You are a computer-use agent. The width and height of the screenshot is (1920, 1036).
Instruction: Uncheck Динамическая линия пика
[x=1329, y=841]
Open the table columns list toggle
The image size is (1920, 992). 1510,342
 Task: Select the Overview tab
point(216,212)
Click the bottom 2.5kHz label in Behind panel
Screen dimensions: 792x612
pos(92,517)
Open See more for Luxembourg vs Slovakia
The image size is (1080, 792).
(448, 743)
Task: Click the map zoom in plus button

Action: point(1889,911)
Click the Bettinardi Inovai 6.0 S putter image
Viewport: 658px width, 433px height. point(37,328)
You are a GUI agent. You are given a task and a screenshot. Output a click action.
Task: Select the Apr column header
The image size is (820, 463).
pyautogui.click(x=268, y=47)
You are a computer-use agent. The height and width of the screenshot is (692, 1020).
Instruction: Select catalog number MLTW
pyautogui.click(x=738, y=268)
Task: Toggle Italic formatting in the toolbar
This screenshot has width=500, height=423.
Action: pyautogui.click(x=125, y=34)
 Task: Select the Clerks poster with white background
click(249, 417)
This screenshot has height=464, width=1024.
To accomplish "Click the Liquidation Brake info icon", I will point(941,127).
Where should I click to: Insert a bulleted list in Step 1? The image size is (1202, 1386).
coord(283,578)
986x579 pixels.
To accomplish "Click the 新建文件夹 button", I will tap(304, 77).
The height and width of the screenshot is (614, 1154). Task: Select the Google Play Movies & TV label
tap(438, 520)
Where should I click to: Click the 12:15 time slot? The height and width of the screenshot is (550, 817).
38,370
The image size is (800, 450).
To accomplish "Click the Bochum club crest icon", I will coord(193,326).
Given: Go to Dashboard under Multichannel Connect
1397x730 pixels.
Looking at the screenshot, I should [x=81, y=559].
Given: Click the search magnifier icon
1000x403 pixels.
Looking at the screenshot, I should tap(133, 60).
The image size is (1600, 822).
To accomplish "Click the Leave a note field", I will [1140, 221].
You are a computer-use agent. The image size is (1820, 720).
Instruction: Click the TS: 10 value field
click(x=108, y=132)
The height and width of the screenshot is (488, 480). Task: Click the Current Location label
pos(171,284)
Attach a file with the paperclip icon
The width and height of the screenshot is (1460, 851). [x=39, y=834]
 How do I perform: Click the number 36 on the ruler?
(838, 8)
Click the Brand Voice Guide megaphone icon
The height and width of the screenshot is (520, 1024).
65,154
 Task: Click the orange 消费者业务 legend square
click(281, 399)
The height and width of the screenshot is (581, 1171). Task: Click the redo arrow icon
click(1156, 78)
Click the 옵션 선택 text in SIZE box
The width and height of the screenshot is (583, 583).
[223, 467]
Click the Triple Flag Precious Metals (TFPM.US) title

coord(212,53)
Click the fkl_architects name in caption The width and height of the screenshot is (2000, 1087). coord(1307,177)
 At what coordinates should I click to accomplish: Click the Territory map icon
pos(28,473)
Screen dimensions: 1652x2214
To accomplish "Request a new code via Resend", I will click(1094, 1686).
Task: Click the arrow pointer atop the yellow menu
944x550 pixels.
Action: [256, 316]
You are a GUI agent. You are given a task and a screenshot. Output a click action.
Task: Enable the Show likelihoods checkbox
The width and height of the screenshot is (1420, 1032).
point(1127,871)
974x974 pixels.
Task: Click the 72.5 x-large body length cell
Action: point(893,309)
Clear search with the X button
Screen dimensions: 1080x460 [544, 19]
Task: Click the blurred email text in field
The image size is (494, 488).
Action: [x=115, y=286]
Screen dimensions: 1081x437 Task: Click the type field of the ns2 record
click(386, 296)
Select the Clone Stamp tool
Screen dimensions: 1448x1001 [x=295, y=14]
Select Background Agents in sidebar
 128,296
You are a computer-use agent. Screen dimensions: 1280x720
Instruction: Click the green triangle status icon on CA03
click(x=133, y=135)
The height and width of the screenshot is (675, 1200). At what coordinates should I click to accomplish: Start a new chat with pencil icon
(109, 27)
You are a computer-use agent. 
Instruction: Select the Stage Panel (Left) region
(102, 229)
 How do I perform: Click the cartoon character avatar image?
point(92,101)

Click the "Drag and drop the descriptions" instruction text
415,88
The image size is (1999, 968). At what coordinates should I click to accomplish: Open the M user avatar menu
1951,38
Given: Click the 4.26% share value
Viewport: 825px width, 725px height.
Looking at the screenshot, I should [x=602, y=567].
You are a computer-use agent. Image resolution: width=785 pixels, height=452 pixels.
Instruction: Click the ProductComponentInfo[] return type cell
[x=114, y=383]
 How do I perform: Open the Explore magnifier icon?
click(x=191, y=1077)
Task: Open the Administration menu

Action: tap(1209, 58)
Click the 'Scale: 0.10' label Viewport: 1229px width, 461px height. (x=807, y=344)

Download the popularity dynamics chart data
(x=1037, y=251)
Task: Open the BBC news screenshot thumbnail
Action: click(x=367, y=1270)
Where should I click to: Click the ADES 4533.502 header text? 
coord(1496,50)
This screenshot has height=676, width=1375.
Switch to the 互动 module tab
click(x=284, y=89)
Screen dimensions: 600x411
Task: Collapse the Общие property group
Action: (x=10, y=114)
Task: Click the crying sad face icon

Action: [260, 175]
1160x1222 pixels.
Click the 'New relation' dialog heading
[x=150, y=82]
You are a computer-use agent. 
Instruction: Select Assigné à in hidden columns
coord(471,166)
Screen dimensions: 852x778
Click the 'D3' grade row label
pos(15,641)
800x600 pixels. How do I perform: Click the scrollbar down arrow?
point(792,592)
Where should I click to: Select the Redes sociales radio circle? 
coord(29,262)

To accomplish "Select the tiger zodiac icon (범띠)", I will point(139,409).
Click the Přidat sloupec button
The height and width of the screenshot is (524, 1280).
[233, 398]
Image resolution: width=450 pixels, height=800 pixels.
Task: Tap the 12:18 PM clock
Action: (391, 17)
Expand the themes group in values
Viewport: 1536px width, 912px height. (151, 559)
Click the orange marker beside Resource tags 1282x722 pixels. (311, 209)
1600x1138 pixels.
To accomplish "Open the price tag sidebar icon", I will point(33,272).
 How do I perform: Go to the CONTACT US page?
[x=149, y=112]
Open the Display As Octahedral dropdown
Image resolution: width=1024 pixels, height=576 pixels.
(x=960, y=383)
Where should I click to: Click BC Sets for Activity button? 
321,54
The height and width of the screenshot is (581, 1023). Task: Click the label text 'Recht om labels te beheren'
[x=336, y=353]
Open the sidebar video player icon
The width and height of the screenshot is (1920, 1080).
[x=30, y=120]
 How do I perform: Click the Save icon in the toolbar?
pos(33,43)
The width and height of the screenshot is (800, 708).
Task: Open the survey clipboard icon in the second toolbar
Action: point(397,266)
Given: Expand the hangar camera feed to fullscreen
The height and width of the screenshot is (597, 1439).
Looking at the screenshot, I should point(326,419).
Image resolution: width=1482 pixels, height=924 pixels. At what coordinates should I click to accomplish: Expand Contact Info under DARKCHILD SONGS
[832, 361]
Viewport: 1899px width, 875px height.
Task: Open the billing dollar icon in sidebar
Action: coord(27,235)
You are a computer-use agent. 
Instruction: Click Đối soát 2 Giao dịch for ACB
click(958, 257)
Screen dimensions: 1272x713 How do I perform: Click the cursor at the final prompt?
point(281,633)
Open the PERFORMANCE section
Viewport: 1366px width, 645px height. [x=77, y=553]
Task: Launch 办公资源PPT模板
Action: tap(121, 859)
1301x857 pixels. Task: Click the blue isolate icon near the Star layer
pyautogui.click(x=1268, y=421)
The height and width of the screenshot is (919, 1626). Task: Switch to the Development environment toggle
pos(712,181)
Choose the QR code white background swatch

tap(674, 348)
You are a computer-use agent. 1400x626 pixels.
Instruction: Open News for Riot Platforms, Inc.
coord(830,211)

- ABOUT THIS EXERCISE
Look above for the line with "At what coordinates should I click to accomplish: Click" and the line with "Task: Enable the Show likelihoods checkbox"; transcribe both and all lines in between, exactly, and nothing else.

- YOUR SOLUTION
 At what coordinates should I click to accomplish: Click the Territory map icon
pos(28,473)
Screen dimensions: 1652x2214
To accomplish "Request a new code via Resend", I will click(1094, 1686).
Task: Click the arrow pointer atop the yellow menu
944x550 pixels.
Action: [256, 316]
You are a GUI agent. You are given a task and a screenshot. Output a click action.
Task: Enable the Show likelihoods checkbox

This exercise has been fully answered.